Und dass sein Mitarbeiter Pot d’or auch schon vier Löschdecken für die vier weiteren Häuschen gekauft haben soll, führt Reetz auf dessen guten Willen zurück: „Er war so nett und hat die besorgt.“ In genau passender Stückzahl.

Seit 17 Jahren arbeitet Jonas Pot d’or als Streetworker in Bremen. Die Zukunft seiner Stelle war seitdem jedoch immer wieder ungewiss. Jährlich musste die Innere Mission neue Zuschüsse bei der Stadt Bremen beantragen. Anfang August sagte Gesundheitssenatorin Eva Quante-Brandt (SPD) zu, die Arbeit des Streetworkers dauerhaft zu finanzieren.
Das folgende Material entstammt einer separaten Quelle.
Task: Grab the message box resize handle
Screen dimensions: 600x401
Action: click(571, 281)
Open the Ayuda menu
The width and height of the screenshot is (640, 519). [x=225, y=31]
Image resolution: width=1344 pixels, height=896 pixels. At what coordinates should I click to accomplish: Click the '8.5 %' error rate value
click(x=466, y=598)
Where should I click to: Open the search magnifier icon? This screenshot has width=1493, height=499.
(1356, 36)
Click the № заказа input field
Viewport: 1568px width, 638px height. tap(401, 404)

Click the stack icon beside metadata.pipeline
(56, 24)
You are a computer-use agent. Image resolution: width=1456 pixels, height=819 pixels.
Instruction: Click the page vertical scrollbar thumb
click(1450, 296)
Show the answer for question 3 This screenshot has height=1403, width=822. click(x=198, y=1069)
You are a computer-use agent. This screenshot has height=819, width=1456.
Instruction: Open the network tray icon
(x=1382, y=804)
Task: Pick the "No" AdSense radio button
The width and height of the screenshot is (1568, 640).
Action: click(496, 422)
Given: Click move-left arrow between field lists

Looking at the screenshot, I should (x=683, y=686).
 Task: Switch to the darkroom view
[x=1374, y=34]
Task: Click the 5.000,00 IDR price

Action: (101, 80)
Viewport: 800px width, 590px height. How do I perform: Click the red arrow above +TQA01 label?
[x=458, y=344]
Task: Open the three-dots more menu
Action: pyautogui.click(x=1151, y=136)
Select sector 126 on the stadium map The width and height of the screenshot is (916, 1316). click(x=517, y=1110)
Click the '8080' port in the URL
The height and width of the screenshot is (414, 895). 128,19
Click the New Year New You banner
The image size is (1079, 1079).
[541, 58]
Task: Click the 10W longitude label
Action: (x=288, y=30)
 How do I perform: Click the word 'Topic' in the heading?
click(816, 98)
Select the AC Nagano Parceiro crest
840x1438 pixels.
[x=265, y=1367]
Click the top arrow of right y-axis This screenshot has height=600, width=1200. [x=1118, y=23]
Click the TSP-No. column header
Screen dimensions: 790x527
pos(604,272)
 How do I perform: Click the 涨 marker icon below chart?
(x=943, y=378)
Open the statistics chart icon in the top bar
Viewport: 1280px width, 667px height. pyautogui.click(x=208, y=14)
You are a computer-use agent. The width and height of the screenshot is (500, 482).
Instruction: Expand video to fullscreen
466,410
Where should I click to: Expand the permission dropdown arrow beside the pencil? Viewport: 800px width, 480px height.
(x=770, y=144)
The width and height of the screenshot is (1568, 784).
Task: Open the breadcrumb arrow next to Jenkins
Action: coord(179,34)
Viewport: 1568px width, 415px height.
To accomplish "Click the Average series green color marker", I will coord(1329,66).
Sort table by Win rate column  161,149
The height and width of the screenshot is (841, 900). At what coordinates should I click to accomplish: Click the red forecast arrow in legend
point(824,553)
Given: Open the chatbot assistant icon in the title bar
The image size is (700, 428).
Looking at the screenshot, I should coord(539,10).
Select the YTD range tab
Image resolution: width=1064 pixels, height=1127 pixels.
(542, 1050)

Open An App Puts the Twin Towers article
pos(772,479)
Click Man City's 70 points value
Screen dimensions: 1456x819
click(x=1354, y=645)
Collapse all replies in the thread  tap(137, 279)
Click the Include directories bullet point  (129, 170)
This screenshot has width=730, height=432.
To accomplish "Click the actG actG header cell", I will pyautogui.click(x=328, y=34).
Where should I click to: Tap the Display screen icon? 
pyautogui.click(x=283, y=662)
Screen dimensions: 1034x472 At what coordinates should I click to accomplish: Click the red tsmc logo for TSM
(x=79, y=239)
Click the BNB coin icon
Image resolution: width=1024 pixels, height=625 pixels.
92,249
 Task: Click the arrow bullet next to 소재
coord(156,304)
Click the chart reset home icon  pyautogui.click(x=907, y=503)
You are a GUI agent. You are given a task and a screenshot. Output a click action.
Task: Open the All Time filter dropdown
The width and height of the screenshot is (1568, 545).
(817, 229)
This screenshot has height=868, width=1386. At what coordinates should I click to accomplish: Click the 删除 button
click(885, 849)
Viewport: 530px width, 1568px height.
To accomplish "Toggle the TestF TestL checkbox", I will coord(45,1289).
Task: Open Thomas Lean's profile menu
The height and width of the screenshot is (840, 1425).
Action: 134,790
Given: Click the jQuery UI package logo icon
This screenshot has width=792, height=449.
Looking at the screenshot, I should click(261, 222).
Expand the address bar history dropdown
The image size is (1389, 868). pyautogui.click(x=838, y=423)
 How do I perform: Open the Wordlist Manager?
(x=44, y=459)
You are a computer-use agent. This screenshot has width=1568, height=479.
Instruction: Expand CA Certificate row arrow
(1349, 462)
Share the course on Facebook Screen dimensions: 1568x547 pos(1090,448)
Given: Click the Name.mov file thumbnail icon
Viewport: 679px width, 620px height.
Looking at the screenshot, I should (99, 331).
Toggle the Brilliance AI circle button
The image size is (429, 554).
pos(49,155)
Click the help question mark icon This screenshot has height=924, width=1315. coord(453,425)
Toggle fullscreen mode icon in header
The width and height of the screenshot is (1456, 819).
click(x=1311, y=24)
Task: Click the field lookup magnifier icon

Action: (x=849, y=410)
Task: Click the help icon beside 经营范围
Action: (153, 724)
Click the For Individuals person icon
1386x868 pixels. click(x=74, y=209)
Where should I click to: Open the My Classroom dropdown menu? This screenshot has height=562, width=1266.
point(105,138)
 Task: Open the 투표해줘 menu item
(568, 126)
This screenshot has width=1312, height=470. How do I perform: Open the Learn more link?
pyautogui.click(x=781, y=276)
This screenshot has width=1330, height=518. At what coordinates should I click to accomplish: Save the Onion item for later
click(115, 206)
Nur wenige Tage zuvor fand eine Protestaktion auf dem Bremer Marktplatz für mehr bezahlbaren Wohnraum statt – organisiert vom Bündnis „Menschenrecht auf Wohnen“, an dem die Wohnungslosenhilfe der Inneren Mission mitwirkt. Neben Reetz und Pot d’or stellte auch Alexandra Bremer die zwei bis dahin fertigen Häuschen aus. Ihr Kunstprojekt sollte auf die Not von Obdachlosen hinweisen. „Es ging einzig und allein um die Rettung der Stelle von Jonas Pot d’or“, ist sich Bremer sicher. Zurückgegeben worden ist ihr das unbezahlte Häuschen nicht.